ただ、RAPIS-1は同社にとって、過去最大の衛星となる。これまで開発した超小型衛星では、バス部とミッション部を合わせて最適化してきたが、RAPIS-1では、初めて明確にバス部とミッション部のインタフェースを分離させた。
特にこの衛星は、ミッションの特性上、未実証の機器を多く搭載しており、この部分で不具合が起きるリスクは許容するしかない。バス部と切り分けたのは、ミッション部の機器に不具合が起きても、衛星の生存に欠かせないバス部に影響が及ばないようにとの配慮だ。ミッション部だけ入れ替えれば良いので、2号機にも応用しやすい。

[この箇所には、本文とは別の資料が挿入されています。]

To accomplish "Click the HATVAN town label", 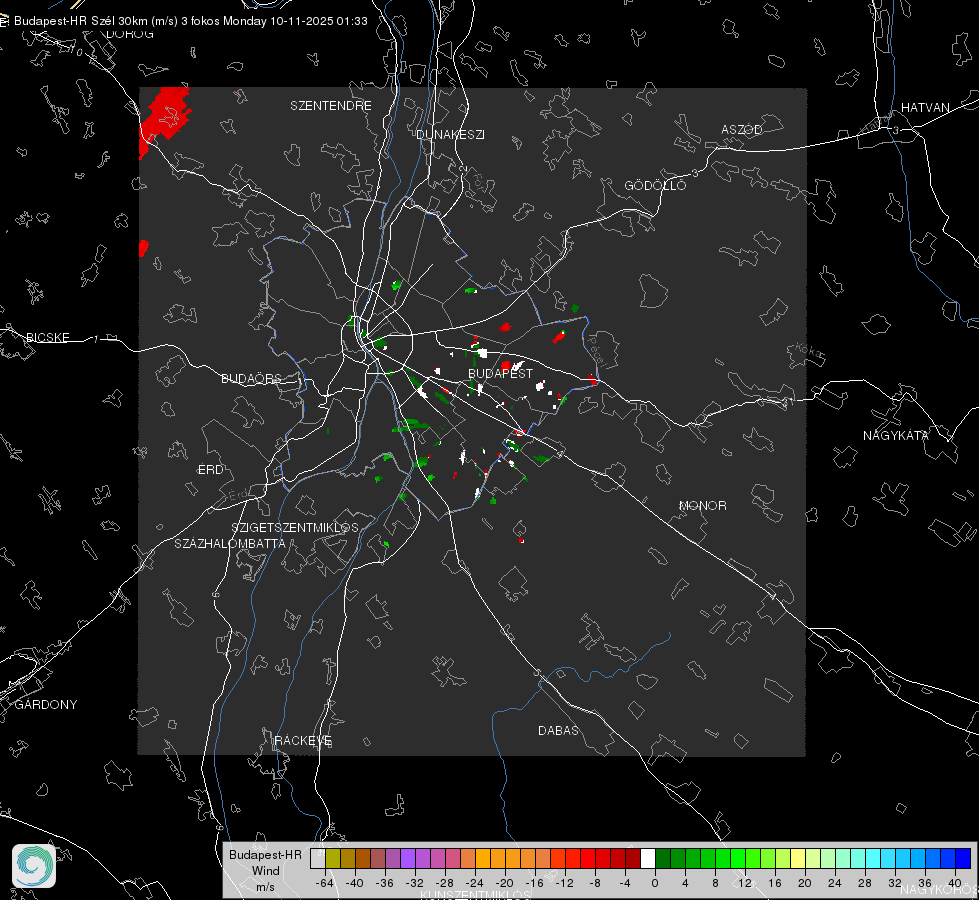I will click(925, 107).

今回、アクセルスペースは衛星本体の開発だけでなく、運用もセットで委託されている。これについても、これまでの経験を応用し、完全自動運用が可能なシステムになっているとのこと。ユーザーがブラウザで実験のリクエストを出してから、終了して結果をダウンロードするまでの運用がすべて自動になっており、非常に使いやすいだろう。
今回の7テーマの中で、筆者が特に注目しているのは3のグリーンプロペラントである。現在、衛星の推進系で燃料として使われることが多いのはヒドラジン。この物質は燃料としての性能が良く、信頼性も高いのだが、有毒という最大の欠点がある。そのため地上で充填作業をするにも、物々しい設備が必要だ。
しかし、低毒性の燃料(グリーンプロペラント)があれば、地上作業が簡単になる。それに今回実証するHAN系の燃料は、ヒドラジンより高性能で、なおかつ凝固点が低いという特性もある。従来の燃料は2℃程度で凍ってしまうが、新しい燃料は-68℃まで液体でいられるので、ヒーターの電力を大幅に節約できる。
またRAPIS-1と同時に搭載されるのは、超小型衛星が「MicroDragon」(慶應義塾大学)、「RISESAT」(東北大学)、「ALE-1」(ALE)、キューブサットが「OrigamiSat-1」(東京工業大学)、「Aoba VELOX-IV」(九州工業大学)、「NEXUS」(日本大学)だ。
この中で、従来とは毛色がまったく違っていてユニークなのがALE-1。この衛星の目的は、人工流れ星によるエンターテインメント事業を実現することだ。衛星から直径1cm程度の粒(材質は企業秘密)を放出して、狙った場所と時間に流れ星を作る。ALE代表取締役CEOの岡島礼奈氏によれば、「2020年春に最初の流れ星を放出する予定」だという。
最初の放出まで時間がかかるのは、まず高度を下げる必要があるからだ。ALE-1が分離されるのは高度480kmあたりだが、安全面への配慮として、国際宇宙ステーション(高度400km)以下まで高度を落としてから、放出を行う計画。空気抵抗を増やして高度を下げるため、展開式の膜を装備しているそうだ。